Let's say we have a long string with multiple newline characters:
char const* some_text = "part1\n\npart2\npart3";
Now the task is to replace all '\n' characters with spaces if it appears only once between text parts, and at the same time leave all '\n' characters if it appears more than once. In other words:
"123\n456" => "123 456"
"123\n\n456" => "123\n\n456"
"123\n\n456\n789" => "123\n\n456 789"
What is the best way to do this?
The following regular expression detects single occurrences of newlines:
([^\n]|^)\n([^\n]|$)
|-------|
no newline before
(either other character or beginning of string)
|--|
newline
|--------|
no newline after
(either other character or end of string)

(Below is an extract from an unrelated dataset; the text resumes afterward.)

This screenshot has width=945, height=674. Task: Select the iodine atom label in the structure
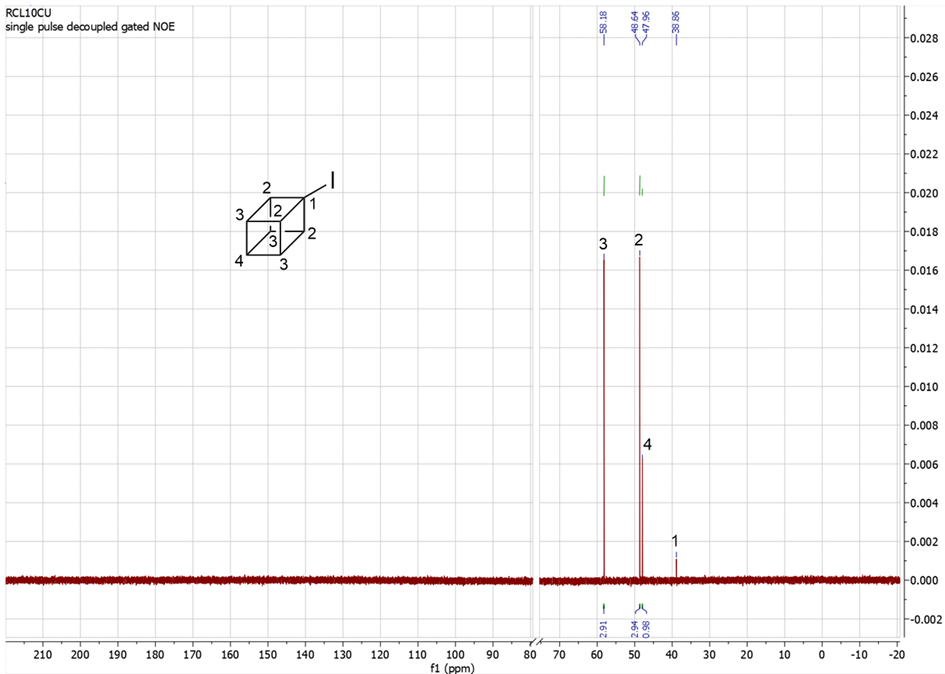332,180
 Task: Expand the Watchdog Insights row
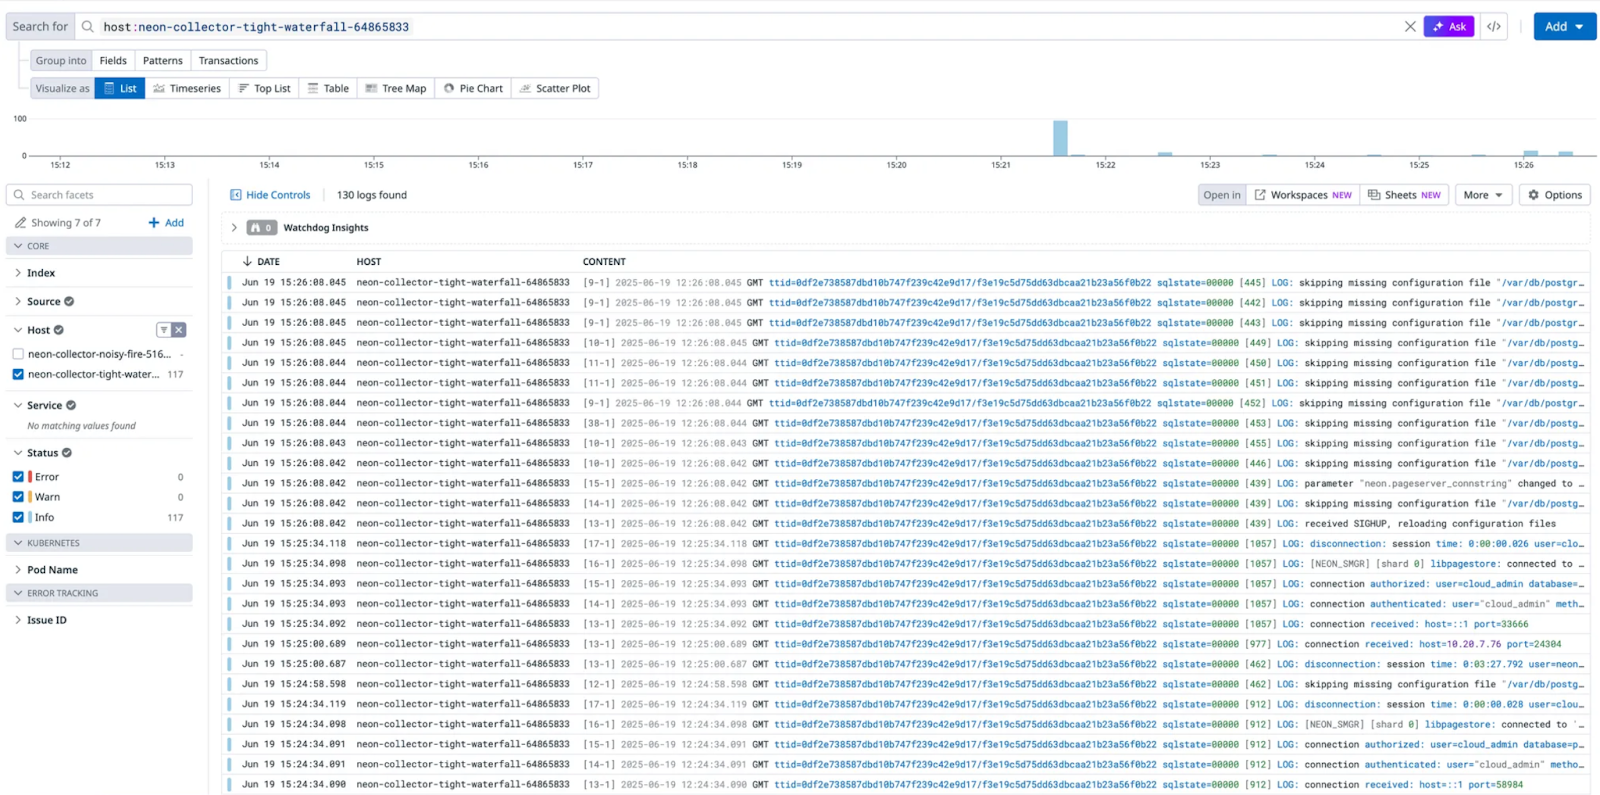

You can use that regular expression in std::regex_replace in order to replace those single newlines by spaces (and keeping the matched character before and after the newline by adding $1 and $2):
std::string testString("\n123\n\n456\n789");
std::regex e("([^\n]|^)\n([^\n]|$)");
std::cout << std::regex_replace(testString, e, "$1 $2") << std::endl;
This function may works for your case, just manually check and replace single \n with space. There may have better option like regex_replace.
void rep(char ch[])
{
int cnt = 0;
int i;
for(i=0; ch[i]!='\0'; i++)
{
if(ch[i]=='\n')
cnt++;
else if(cnt==1)
{
ch[i-1]=' ';
cnt=0;
}
else
cnt=0;
}
if(cnt==1)
ch[i-1]=' ';
}
Since it was tagged as C++, I'll treat it as such. Obviously this could be solved with a regex but it's equally trivial enough (as described) not to require one.
std::string s = "your\n\nstring\nhere\n";
size_t n = -1, len = s.length();
while ((n = s.find('\n', n+1)) != std::string::npos)
if ((n == 0 && s[n+1] != '\n') || (n == len && s[n-1] != '\n') ||
(n != 0 && n != len && s[n-1] != '\n' && s[n+1] != '\n'))
s[n] = ' ';